--- WHAT IS BEING ASKED ---
Pictures left aside, return the lines below exactly, from the one with "Select 下载 in Quick access sidebar" to the end, including both ends.

Start of Block

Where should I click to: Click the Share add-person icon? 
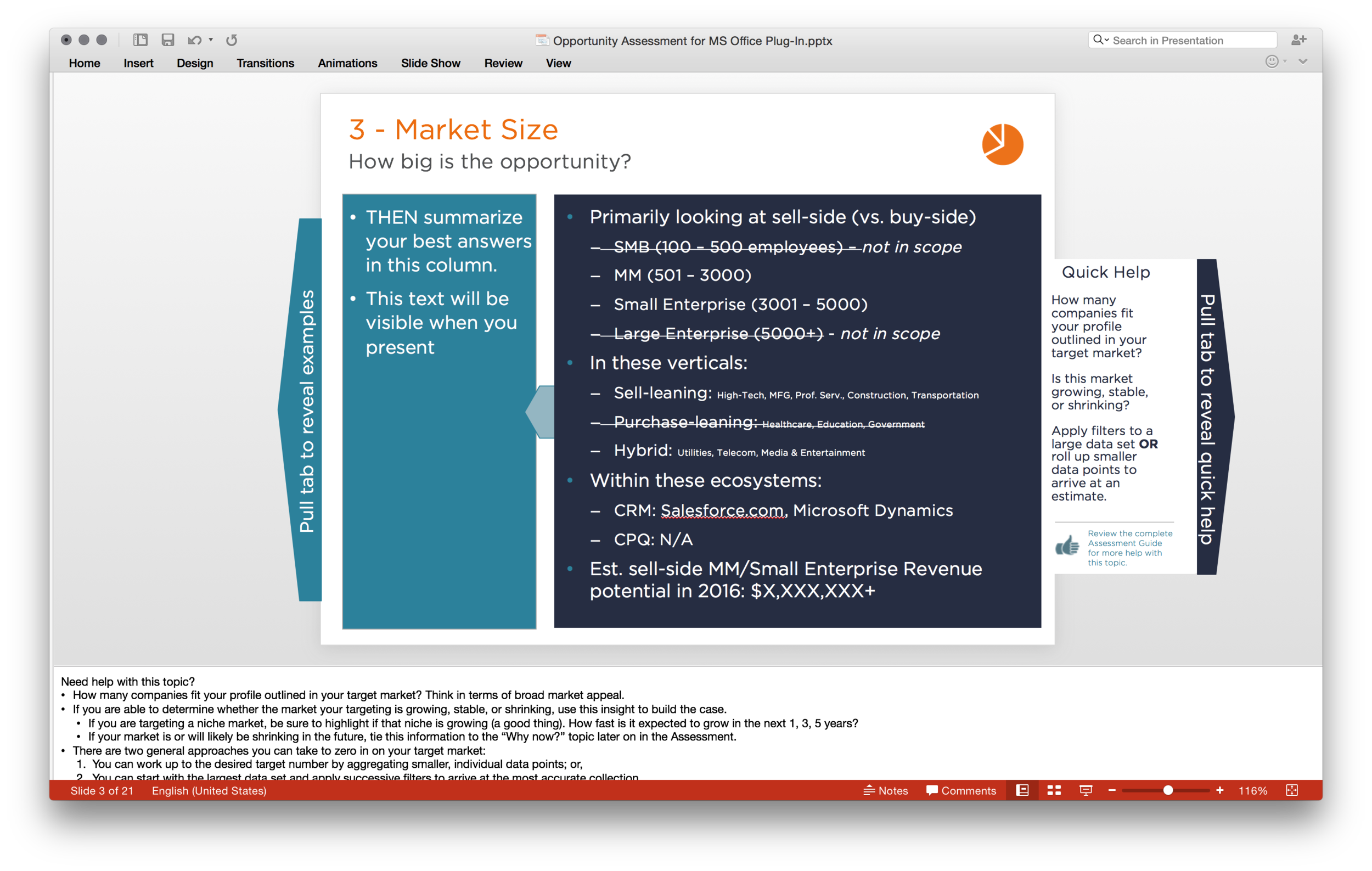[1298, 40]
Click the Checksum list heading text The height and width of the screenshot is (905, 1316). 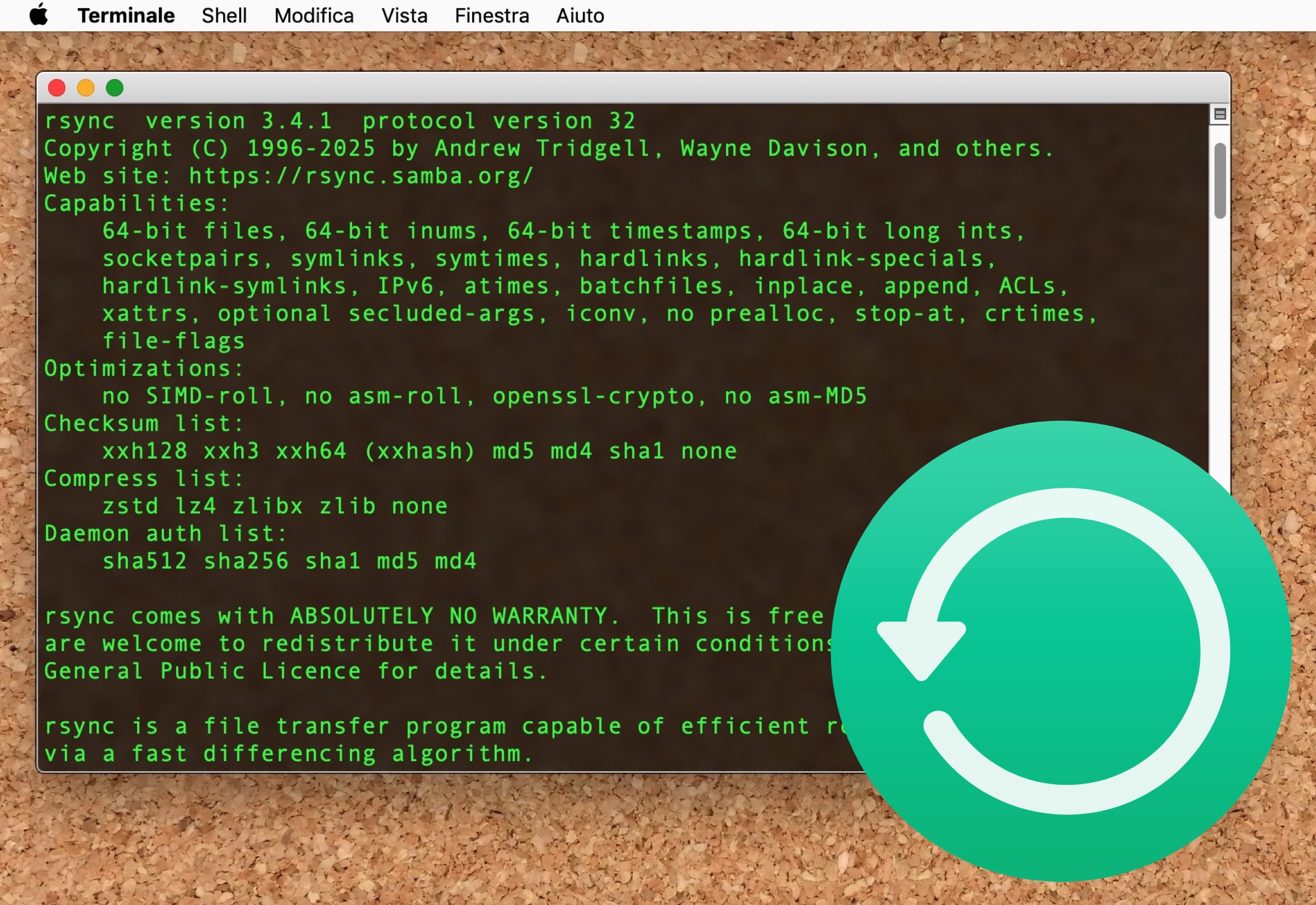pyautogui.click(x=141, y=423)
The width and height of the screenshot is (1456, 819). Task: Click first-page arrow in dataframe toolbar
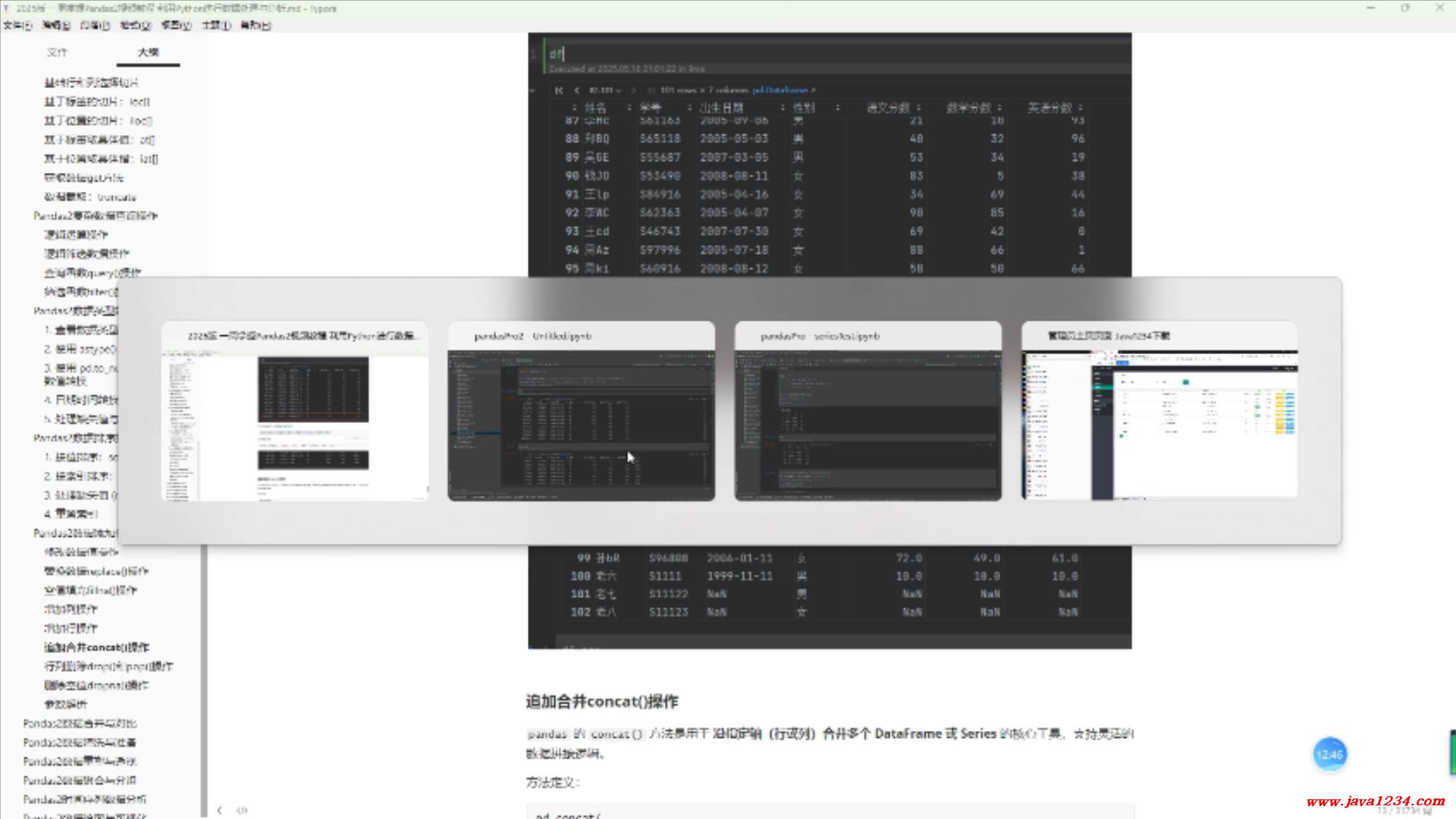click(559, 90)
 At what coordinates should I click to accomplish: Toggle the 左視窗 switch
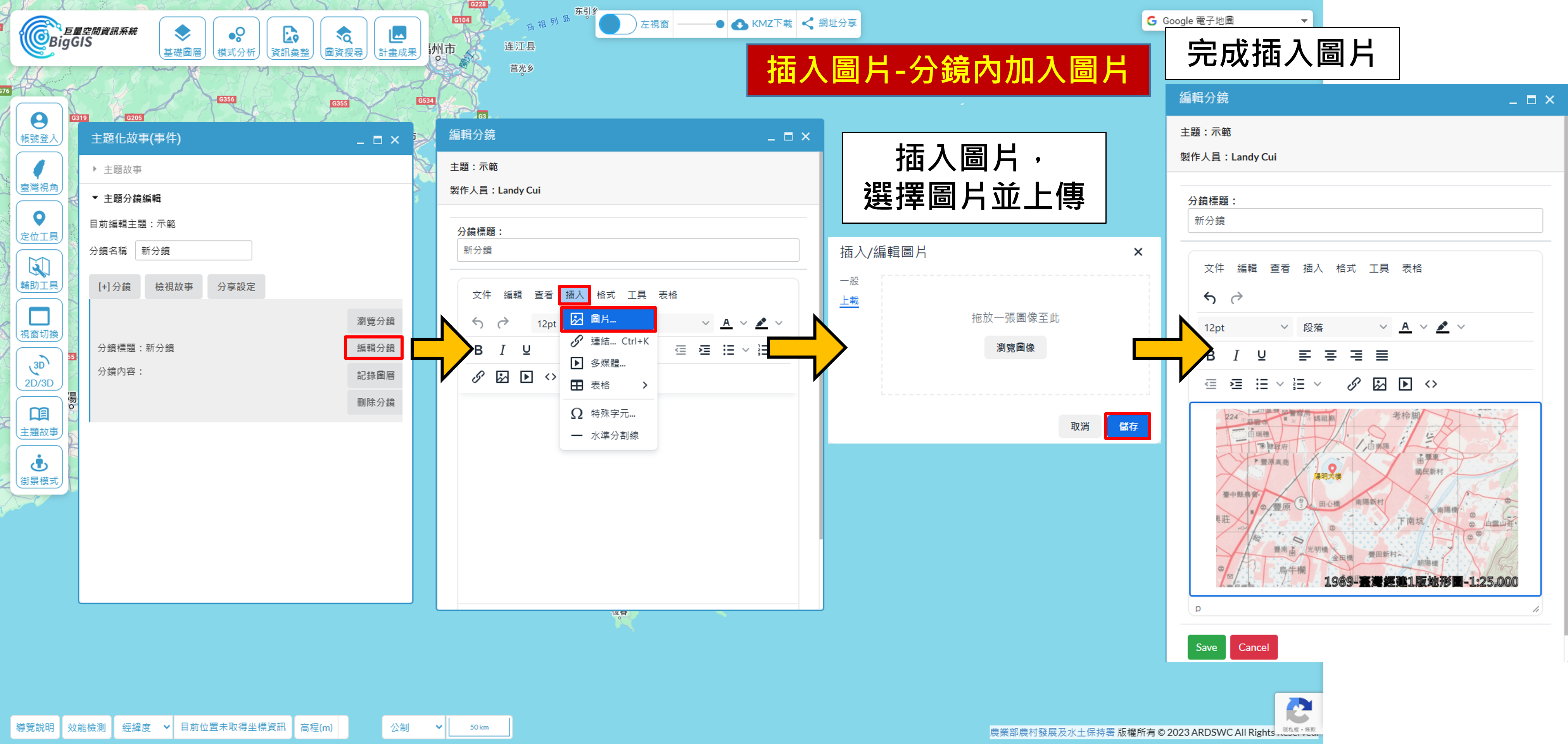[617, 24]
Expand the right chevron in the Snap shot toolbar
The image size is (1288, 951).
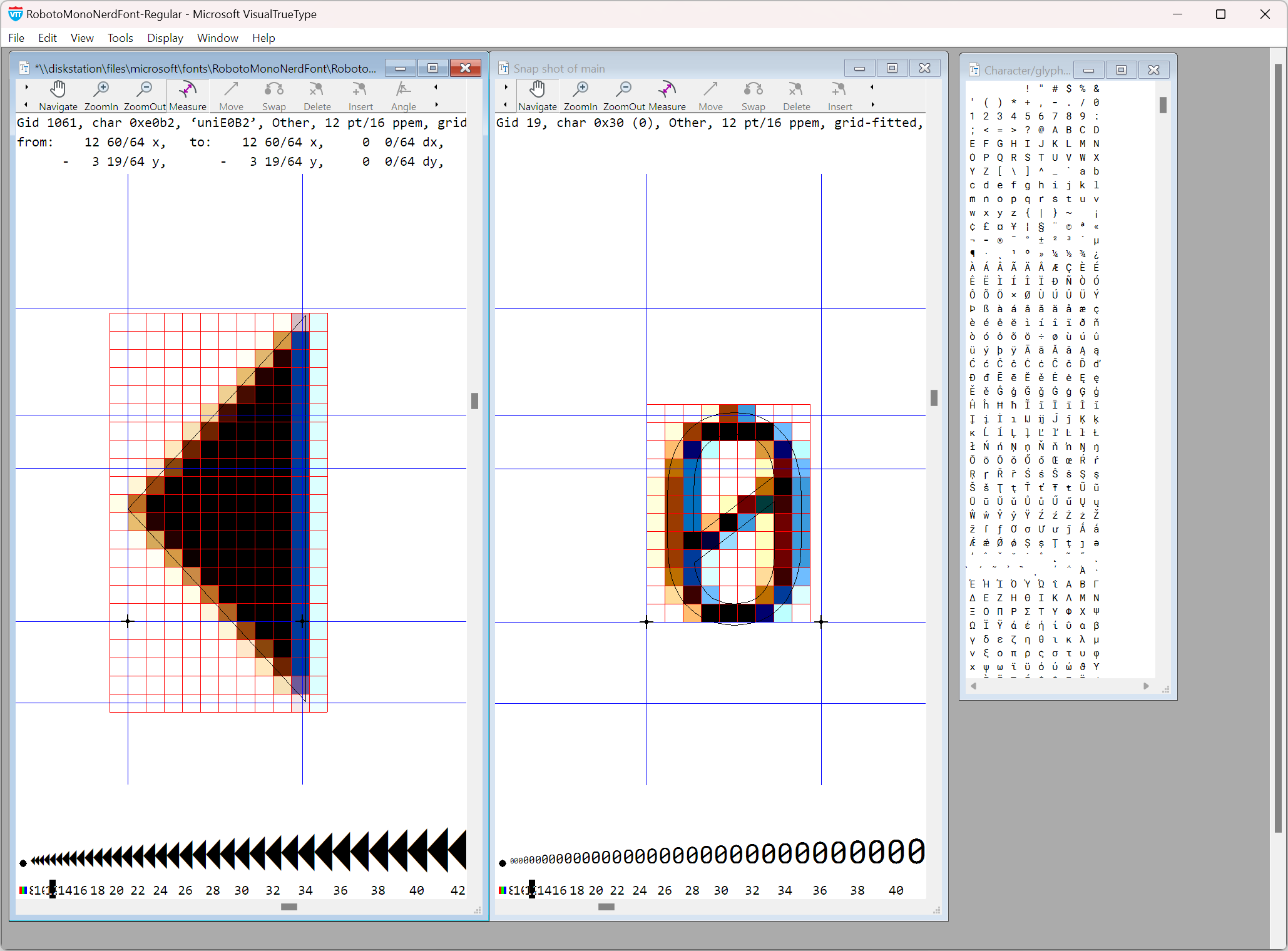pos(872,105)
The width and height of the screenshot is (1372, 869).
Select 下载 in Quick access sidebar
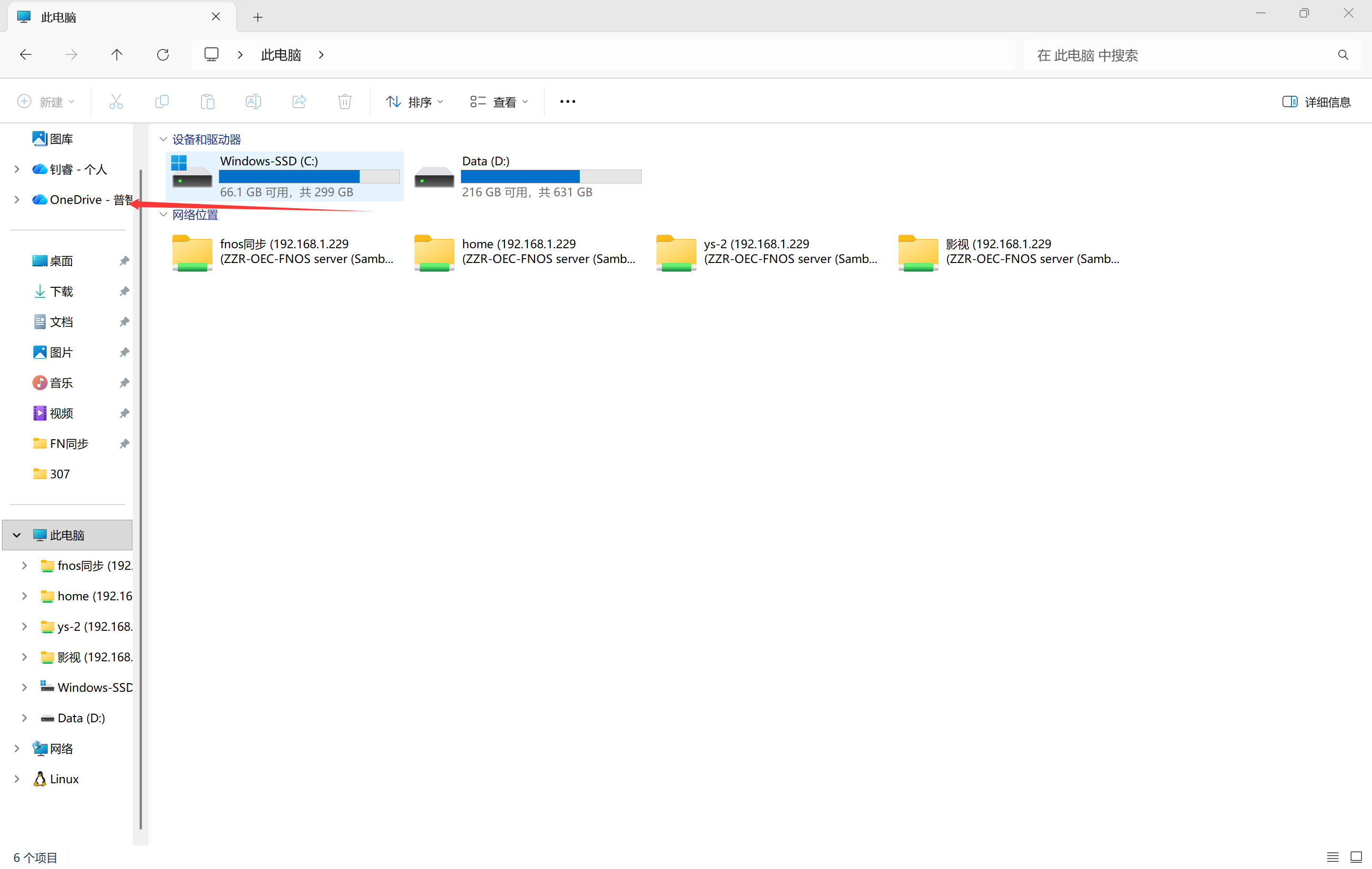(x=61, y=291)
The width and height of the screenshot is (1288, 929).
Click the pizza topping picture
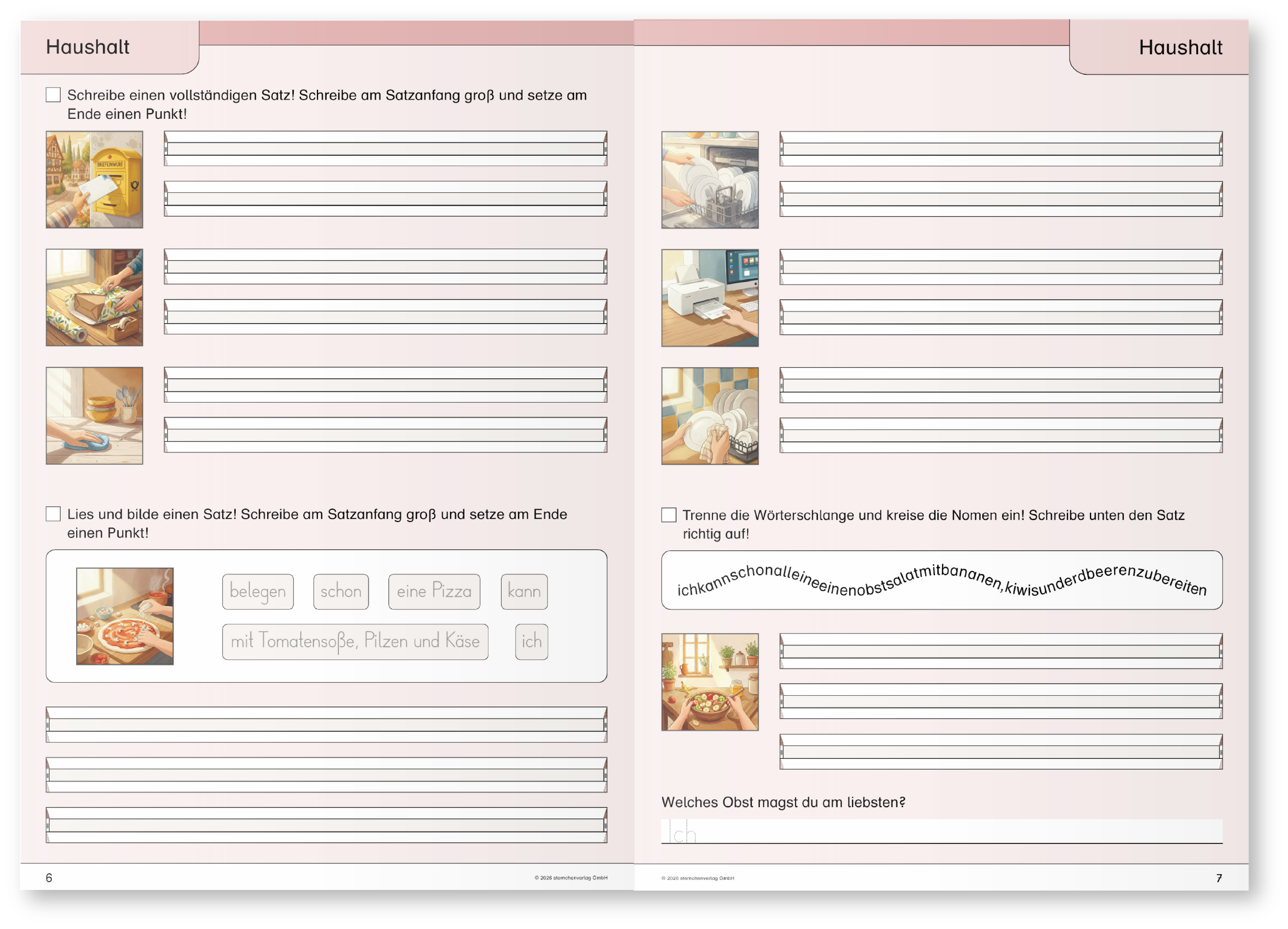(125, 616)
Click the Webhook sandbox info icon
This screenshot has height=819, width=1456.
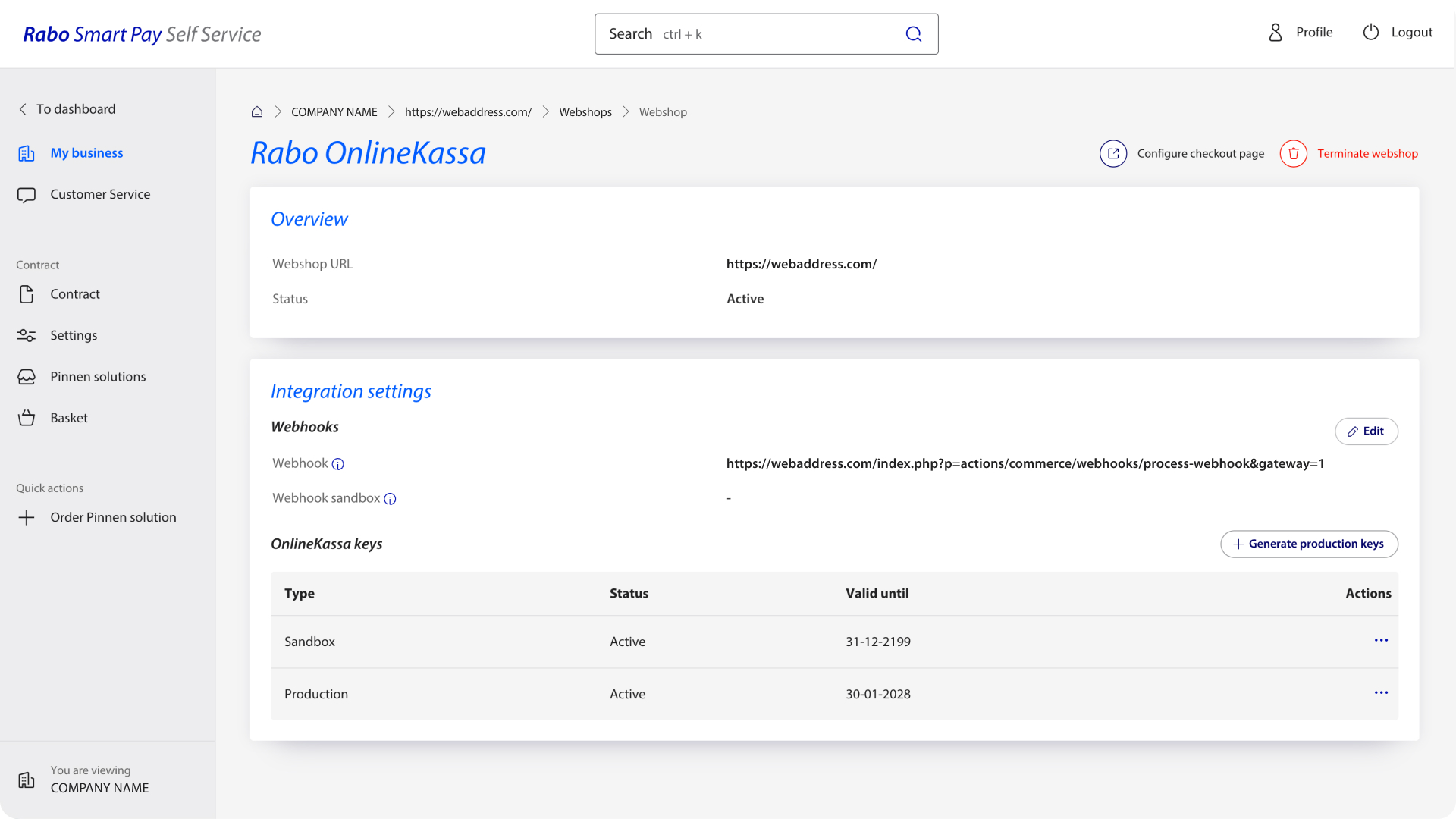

End of Block

--- REPLY ---
Select 下载 in Quick access sidebar
(x=61, y=291)
The width and height of the screenshot is (1288, 929).
Click the pizza topping picture
(125, 616)
Click the Webhook sandbox info icon
This screenshot has height=819, width=1456.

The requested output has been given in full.